Problem description
Please swap "width" for "horizontal size" throughout the data below and write it out again with nothing else changed. Leave the pictures out of your answer.

Dataset
** Begin **
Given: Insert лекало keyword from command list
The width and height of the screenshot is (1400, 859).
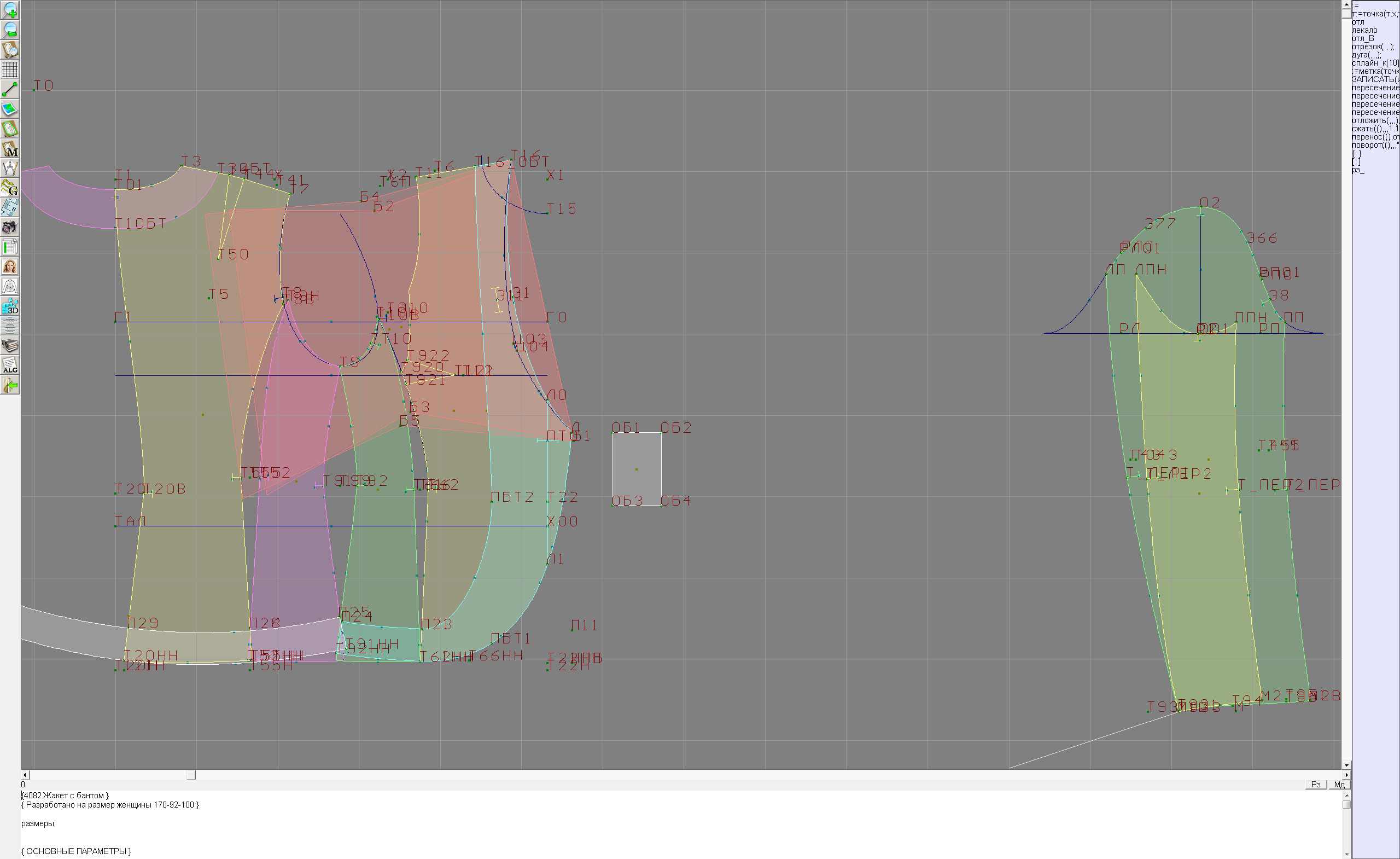Looking at the screenshot, I should tap(1364, 30).
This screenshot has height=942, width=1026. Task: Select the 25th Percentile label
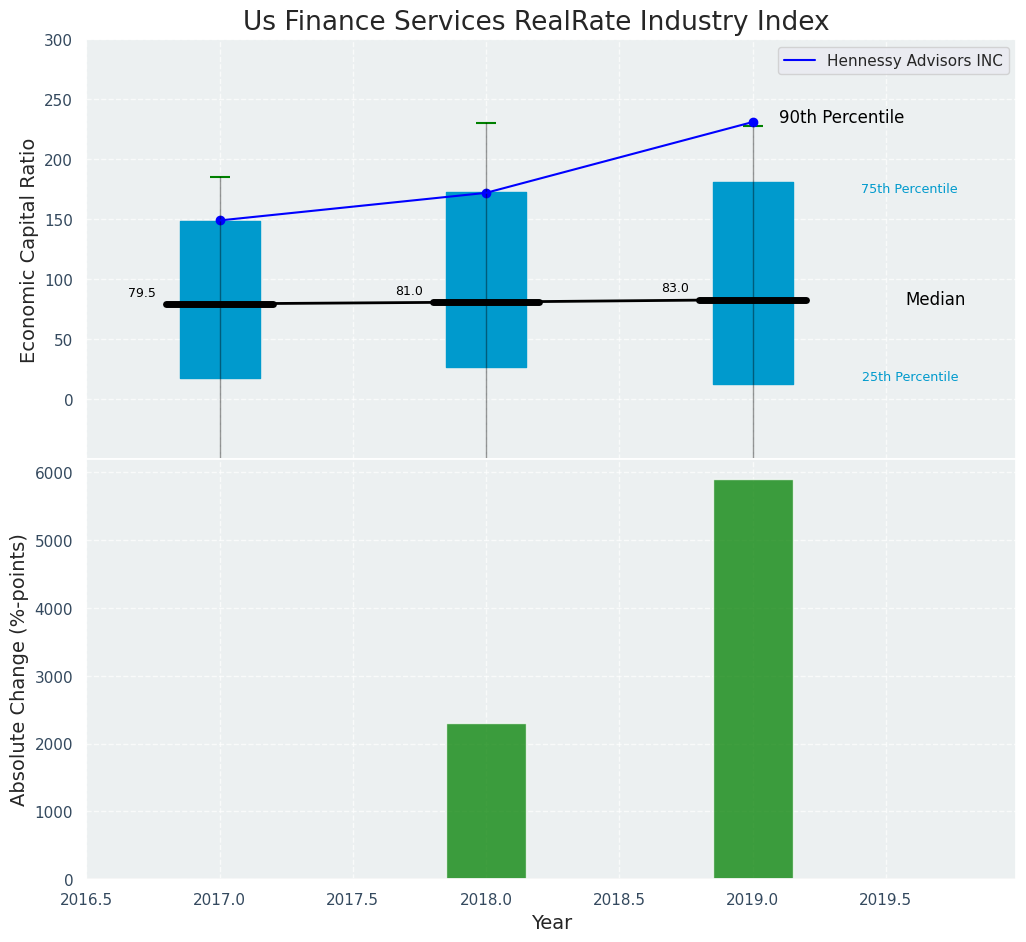click(909, 377)
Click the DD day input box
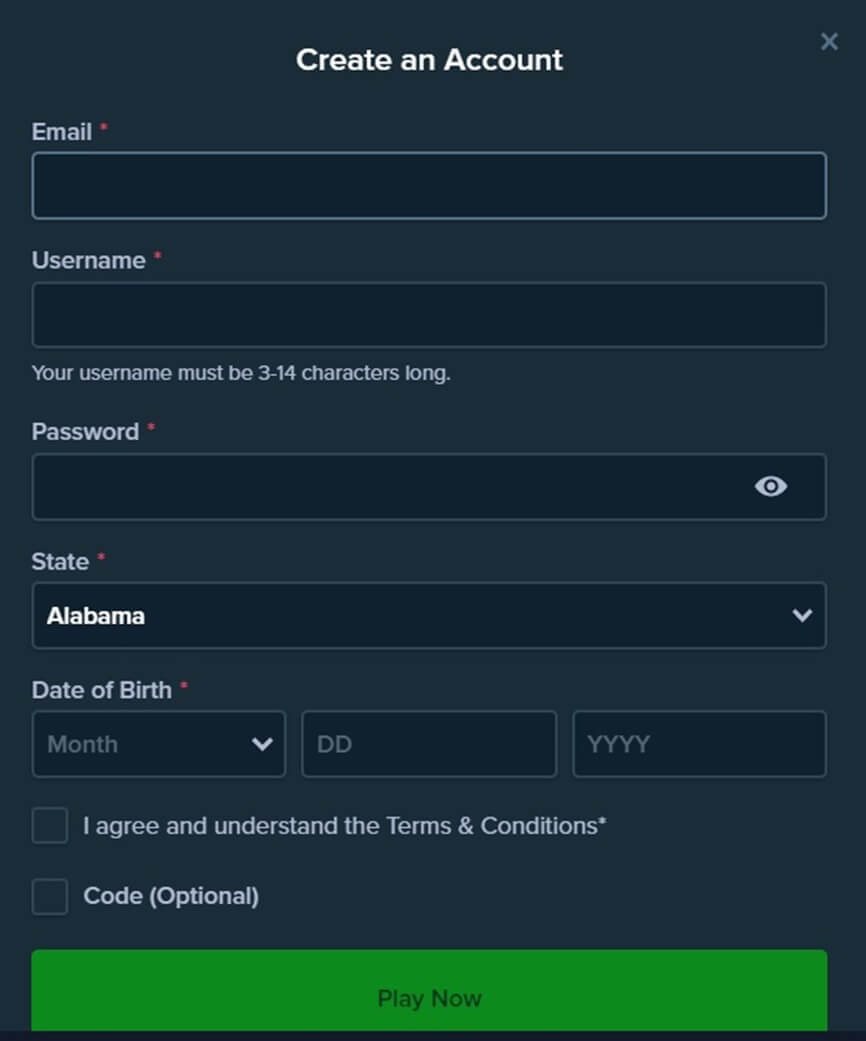 429,744
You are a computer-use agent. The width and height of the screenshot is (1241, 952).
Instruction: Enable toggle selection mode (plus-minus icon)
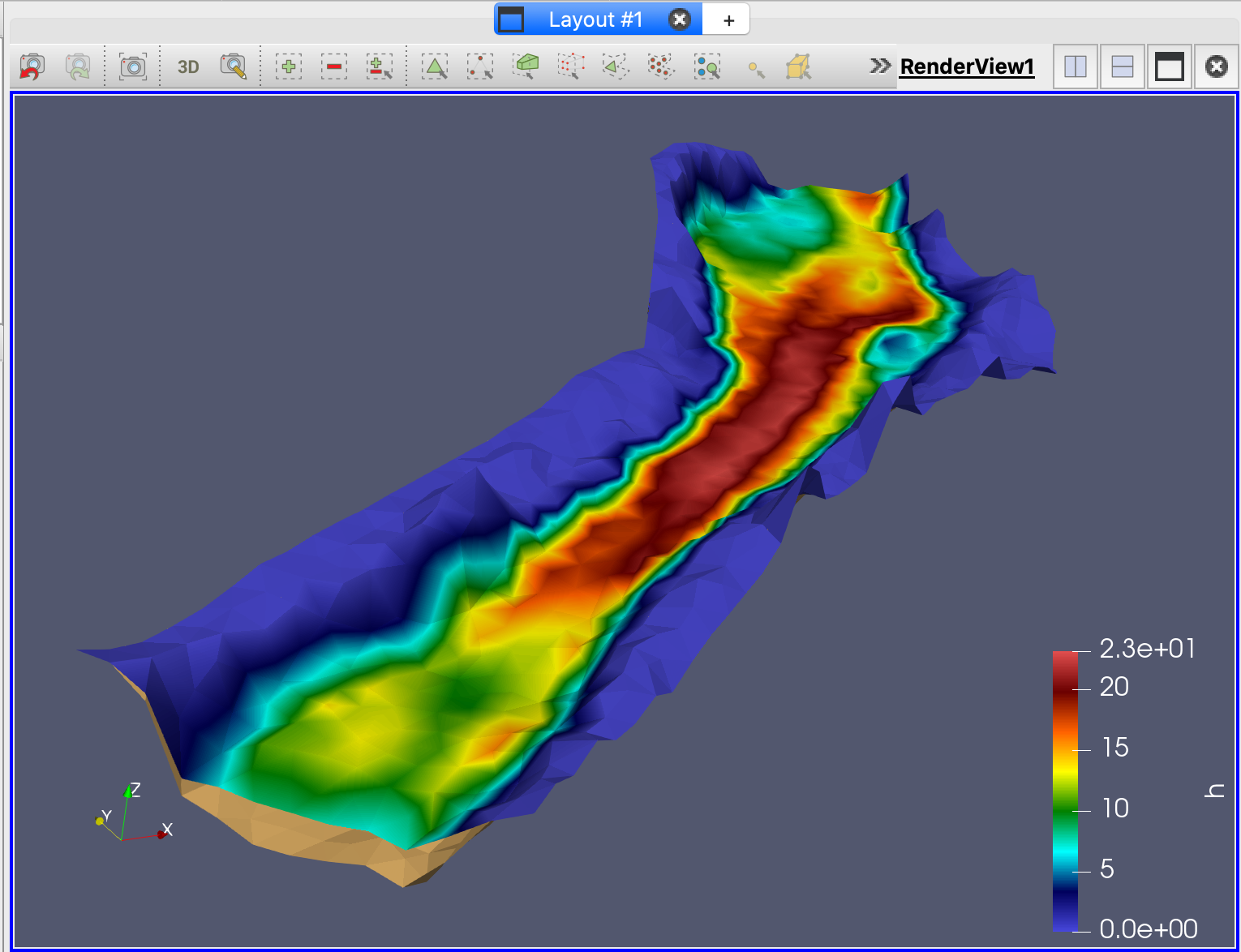[379, 66]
** End **
Correct answer
Given: Insert лекало keyword from command list
The horizontal size and height of the screenshot is (1400, 859).
Looking at the screenshot, I should tap(1364, 30).
This screenshot has height=942, horizontal size=1026. Task: Select the 25th Percentile label
click(909, 377)
Click the DD day input box
 429,744
You are a computer-use agent. The horizontal size and height of the screenshot is (1241, 952).
Instruction: Enable toggle selection mode (plus-minus icon)
[379, 66]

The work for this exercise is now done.